## [What the exercise asks]
Write out all of the data below, reproducing every line without any change.

(Data taken from a collection)

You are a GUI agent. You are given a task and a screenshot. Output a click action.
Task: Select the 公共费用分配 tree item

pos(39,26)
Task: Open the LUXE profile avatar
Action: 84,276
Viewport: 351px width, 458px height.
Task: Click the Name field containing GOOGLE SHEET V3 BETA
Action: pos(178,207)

## [Full solution]
You are a GUI agent. You are given a task and a screenshot. Output a click action.
Task: Select the 公共费用分配 tree item

pos(39,26)
Task: Open the LUXE profile avatar
Action: 84,276
Viewport: 351px width, 458px height.
Task: Click the Name field containing GOOGLE SHEET V3 BETA
Action: pos(178,207)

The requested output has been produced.